**WORK TO BE COMPLETED**
Copy out the data word for word, from the line that contains "Given: Open Банк и касса section" down to the line that contains "click(x=1019, y=392)", including both of those lines.
===== DATA FOR PROCESSING
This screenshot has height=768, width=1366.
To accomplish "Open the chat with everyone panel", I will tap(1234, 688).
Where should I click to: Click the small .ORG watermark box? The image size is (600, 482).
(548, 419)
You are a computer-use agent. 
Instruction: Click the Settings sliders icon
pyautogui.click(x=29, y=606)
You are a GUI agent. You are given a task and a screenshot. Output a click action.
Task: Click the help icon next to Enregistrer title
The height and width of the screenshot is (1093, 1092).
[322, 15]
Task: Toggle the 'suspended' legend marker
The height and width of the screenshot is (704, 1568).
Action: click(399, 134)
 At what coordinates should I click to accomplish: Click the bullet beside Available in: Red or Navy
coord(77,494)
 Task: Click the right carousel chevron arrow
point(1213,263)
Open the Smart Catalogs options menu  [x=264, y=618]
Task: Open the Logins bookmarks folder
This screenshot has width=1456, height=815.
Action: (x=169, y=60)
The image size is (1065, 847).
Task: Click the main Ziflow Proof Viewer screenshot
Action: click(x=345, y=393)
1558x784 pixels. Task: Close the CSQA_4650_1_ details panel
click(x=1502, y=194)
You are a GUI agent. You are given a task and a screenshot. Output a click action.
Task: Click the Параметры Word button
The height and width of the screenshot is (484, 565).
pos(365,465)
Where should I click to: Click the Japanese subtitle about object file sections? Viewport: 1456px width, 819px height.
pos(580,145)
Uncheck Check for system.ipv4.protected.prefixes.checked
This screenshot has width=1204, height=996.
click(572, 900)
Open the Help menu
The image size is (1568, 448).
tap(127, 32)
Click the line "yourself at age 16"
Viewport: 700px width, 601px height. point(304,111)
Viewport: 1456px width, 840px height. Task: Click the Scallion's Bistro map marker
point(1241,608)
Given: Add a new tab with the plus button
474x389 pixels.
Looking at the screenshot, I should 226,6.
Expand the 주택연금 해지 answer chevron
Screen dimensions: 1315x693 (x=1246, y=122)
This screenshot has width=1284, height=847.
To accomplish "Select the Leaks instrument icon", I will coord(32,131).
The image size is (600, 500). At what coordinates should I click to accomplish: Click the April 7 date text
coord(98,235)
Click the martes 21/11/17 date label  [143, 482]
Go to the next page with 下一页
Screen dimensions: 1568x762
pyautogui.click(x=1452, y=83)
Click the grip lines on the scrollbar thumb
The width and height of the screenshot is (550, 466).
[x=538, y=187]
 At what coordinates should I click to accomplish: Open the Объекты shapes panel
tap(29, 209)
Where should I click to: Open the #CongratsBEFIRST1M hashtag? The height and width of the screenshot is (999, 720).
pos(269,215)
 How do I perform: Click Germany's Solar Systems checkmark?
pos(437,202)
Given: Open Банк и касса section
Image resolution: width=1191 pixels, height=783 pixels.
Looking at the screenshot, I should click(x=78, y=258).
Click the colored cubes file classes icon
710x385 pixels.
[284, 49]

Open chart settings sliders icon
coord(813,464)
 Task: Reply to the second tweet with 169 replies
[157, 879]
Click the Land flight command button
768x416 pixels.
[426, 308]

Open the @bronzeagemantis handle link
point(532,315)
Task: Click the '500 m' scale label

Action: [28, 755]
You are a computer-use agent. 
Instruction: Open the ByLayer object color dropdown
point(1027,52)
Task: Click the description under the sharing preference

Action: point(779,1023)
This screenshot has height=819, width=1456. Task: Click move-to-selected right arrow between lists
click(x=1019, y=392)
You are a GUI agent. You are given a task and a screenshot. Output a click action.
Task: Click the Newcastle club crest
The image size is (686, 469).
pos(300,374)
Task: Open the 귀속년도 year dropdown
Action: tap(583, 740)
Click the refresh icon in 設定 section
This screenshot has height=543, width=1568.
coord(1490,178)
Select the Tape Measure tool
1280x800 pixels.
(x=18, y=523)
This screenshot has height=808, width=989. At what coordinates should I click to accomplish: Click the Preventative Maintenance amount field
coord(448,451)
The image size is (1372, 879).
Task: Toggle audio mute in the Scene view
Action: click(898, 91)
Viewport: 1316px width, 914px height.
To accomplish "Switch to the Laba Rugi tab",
==========
**WORKED SOLUTION**
Given: Open Банк и касса section
Image resolution: width=1191 pixels, height=783 pixels.
Looking at the screenshot, I should click(x=78, y=258).
Click the colored cubes file classes icon
710x385 pixels.
[284, 49]

Open chart settings sliders icon
coord(813,464)
 Task: Reply to the second tweet with 169 replies
[157, 879]
Click the Land flight command button
768x416 pixels.
[426, 308]

Open the @bronzeagemantis handle link
point(532,315)
Task: Click the '500 m' scale label

Action: [28, 755]
You are a computer-use agent. 
Instruction: Open the ByLayer object color dropdown
point(1027,52)
Task: Click the description under the sharing preference

Action: point(779,1023)
This screenshot has height=819, width=1456. Task: Click move-to-selected right arrow between lists
click(x=1019, y=392)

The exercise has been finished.